Recommendations listed in the report included:
- Establish a learning community to develop patient/consumer mHealth technologies for data creation. Create a list of priority areas that could benefit most from mHealth.
- Provide research-capable designs to mHealth companies to save time and improve marketability to analyze patient/consumer feedback to encourage long-term use. Use platforms that provide open source information on technology standards like Open mHealth, Github, ResearchKit and ResearchStack.
- Access to standardized health data should be ensured. The continuous development of standards should be routinely updates, such as the physical activity and sleep monitor standards set by the Consumer Technology Association.
- Use mHealth technologies to collect feedbacks and insights on research from participants. Academic journals should be able to allow researchers to send study participants articles for free.
- Use mHealth to encourage participation in research by utilizing awareness and adoption of standard practices for consent.

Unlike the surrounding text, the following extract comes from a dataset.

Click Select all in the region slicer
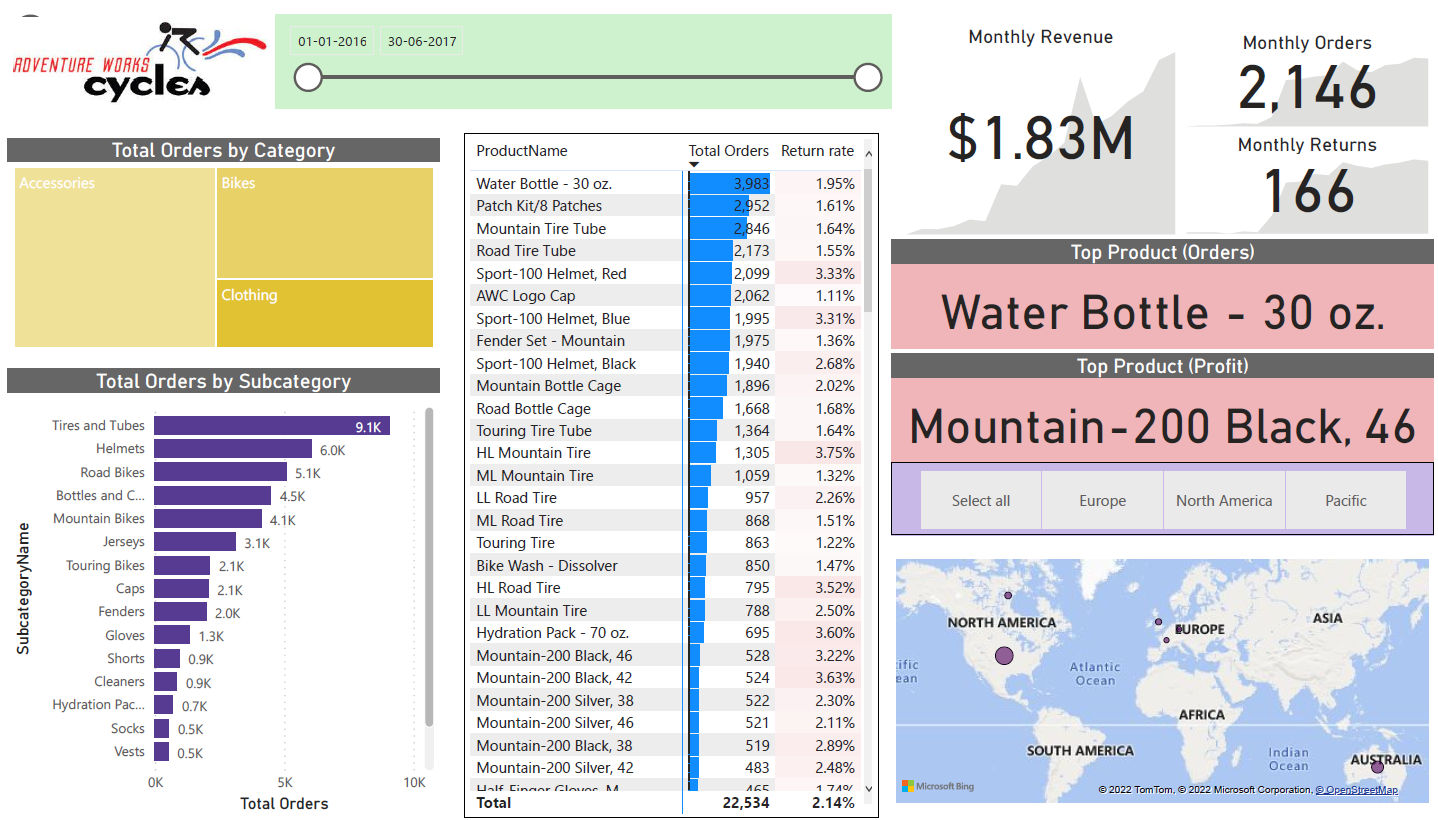This screenshot has width=1438, height=820. pos(980,500)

Using mobile-read frameworks like Eureka Research Platform, Hugo, and Sage’s Participant-Centered Consent toolkit for enrollment and informed consent.
“This is a crucial time for mHealth, with growing attention to overcoming the challenges of interoperability, common data elements, and data definitions in order to allow disparate data streams to combine to create actionable insights for improving or maintaining an individual’s health and treating disease,” stated the report.